- EXERCISE -
All lines holding the word "Zoom" should be located in the records and copied.

Dataset entries
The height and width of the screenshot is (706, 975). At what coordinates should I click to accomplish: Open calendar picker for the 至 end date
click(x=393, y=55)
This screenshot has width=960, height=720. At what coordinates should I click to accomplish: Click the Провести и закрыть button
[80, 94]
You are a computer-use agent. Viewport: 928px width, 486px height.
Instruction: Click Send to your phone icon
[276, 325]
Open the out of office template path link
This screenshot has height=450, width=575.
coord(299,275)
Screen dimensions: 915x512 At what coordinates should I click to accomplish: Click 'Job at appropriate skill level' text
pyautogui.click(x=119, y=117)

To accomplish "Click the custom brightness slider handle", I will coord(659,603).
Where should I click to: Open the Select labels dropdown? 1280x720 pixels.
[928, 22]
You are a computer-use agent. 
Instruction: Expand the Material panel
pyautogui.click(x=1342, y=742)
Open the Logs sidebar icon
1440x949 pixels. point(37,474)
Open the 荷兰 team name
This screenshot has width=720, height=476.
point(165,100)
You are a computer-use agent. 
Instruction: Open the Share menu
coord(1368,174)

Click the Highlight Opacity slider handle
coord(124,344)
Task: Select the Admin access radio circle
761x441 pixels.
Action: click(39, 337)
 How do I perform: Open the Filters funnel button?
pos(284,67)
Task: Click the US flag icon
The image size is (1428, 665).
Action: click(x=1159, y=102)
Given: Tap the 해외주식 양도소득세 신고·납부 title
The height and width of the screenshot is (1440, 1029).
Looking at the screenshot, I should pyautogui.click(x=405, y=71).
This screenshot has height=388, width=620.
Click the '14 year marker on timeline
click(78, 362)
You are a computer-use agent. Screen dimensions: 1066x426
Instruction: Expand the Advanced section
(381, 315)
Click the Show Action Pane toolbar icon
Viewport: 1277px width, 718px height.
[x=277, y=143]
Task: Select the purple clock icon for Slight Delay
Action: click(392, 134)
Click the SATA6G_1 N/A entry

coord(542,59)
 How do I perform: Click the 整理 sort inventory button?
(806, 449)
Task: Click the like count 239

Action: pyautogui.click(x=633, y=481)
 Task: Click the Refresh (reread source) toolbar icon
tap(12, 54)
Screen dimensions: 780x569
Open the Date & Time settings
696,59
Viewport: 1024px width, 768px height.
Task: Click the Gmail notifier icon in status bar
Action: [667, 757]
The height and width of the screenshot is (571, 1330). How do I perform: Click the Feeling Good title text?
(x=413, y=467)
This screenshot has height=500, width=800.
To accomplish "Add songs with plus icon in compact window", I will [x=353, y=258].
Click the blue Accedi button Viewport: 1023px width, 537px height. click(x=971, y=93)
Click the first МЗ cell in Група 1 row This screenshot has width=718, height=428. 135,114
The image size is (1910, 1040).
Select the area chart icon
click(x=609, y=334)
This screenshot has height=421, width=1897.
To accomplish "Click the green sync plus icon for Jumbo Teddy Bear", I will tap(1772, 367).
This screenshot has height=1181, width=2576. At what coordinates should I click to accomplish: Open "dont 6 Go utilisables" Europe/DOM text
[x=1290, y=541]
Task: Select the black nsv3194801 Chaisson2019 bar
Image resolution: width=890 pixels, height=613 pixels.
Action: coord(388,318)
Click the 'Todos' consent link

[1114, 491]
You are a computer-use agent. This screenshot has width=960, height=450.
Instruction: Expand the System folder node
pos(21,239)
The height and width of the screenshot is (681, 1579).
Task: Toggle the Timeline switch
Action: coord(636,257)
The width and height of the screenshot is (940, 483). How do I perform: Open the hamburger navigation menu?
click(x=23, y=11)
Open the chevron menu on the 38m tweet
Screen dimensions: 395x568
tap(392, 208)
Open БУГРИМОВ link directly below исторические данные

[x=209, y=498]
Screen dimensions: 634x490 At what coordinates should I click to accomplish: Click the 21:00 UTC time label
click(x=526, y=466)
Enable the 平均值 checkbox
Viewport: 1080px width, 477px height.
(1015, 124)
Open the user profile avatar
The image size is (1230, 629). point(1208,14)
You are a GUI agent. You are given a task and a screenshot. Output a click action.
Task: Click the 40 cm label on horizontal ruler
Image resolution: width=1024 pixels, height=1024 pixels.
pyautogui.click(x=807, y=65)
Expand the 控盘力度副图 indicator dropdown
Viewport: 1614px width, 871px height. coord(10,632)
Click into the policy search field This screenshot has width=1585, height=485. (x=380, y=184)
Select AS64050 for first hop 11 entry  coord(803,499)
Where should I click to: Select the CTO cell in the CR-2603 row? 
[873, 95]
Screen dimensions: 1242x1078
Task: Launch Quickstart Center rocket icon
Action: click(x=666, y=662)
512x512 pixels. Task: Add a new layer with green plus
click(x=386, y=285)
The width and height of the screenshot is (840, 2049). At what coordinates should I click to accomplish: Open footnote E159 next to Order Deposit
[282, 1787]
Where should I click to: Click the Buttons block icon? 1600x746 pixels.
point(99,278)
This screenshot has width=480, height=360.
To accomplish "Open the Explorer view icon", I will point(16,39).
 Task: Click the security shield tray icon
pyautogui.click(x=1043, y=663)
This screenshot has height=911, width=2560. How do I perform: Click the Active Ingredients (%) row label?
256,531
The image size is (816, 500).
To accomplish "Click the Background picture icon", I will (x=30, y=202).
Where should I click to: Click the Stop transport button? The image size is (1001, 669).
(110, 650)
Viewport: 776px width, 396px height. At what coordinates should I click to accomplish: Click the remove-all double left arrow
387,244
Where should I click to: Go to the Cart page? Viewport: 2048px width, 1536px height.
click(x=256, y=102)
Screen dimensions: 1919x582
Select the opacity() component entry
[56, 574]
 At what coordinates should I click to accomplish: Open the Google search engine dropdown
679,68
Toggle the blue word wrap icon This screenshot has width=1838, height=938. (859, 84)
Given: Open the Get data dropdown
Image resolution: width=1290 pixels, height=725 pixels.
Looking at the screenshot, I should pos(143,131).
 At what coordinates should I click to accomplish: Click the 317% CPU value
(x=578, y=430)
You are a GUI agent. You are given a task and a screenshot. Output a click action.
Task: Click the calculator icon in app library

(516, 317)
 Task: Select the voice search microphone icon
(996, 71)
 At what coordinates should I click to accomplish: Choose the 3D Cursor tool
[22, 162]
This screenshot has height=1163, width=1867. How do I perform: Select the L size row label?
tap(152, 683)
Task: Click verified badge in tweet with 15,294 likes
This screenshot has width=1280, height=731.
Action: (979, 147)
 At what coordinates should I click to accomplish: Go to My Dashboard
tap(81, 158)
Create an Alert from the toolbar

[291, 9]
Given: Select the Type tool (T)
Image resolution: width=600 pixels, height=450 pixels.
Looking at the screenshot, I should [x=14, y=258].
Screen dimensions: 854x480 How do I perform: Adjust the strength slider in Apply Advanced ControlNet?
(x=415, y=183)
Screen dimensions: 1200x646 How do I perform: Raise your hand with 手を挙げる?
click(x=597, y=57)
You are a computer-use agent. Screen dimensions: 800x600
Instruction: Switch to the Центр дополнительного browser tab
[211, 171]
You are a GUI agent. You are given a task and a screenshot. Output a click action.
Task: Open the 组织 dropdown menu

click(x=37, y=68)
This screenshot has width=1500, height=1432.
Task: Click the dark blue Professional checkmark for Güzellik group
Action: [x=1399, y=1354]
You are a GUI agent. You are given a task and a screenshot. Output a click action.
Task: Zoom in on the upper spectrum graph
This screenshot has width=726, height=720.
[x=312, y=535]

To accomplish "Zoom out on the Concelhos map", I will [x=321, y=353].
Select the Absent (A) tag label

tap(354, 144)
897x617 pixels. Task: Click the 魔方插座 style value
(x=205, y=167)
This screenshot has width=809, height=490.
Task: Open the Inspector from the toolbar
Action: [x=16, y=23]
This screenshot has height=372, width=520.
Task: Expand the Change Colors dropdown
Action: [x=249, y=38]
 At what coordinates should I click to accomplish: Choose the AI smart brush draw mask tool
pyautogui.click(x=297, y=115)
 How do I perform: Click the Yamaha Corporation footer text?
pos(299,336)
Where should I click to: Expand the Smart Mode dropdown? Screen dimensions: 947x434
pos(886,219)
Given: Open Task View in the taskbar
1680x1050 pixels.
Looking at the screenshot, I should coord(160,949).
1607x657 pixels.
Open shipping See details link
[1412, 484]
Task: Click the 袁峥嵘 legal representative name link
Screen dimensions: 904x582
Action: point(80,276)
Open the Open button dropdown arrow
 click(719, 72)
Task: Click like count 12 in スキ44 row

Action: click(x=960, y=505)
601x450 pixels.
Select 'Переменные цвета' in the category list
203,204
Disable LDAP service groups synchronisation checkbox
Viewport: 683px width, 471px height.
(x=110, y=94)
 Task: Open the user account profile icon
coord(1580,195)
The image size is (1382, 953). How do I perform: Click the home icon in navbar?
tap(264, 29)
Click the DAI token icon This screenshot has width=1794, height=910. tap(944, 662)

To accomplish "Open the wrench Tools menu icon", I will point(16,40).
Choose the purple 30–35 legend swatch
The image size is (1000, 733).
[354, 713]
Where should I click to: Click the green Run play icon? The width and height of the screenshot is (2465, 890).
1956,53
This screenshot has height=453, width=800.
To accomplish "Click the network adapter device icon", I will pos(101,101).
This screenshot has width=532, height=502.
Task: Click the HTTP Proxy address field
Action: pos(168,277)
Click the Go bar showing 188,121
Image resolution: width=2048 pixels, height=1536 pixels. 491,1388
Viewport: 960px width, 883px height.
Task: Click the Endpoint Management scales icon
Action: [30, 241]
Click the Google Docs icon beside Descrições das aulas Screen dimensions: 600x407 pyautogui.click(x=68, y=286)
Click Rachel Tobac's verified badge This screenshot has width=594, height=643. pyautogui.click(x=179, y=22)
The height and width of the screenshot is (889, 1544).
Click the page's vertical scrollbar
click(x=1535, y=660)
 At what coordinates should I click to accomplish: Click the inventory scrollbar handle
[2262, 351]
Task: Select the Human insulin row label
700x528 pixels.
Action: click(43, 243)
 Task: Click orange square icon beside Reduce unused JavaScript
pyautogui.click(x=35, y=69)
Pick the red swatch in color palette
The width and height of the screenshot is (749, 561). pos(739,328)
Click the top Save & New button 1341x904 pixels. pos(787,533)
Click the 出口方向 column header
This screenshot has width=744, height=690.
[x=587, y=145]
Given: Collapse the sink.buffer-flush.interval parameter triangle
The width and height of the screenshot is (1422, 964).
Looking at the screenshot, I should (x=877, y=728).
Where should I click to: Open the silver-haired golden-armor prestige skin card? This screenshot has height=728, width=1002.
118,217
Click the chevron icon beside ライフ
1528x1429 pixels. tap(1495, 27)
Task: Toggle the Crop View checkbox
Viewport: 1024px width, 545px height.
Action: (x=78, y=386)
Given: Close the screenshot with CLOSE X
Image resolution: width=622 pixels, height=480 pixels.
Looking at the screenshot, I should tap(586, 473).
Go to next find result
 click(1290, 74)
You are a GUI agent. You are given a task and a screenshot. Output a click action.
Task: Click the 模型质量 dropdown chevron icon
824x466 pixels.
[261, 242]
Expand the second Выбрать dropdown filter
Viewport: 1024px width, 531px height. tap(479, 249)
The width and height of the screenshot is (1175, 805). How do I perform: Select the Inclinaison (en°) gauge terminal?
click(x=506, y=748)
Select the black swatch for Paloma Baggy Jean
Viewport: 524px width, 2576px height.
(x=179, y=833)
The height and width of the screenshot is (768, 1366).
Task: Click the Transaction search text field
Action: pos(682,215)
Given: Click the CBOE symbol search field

- EXERCISE SOLUTION -
Task: Zoom in on the upper spectrum graph
To accomplish "Zoom out on the Concelhos map", I will [x=321, y=353].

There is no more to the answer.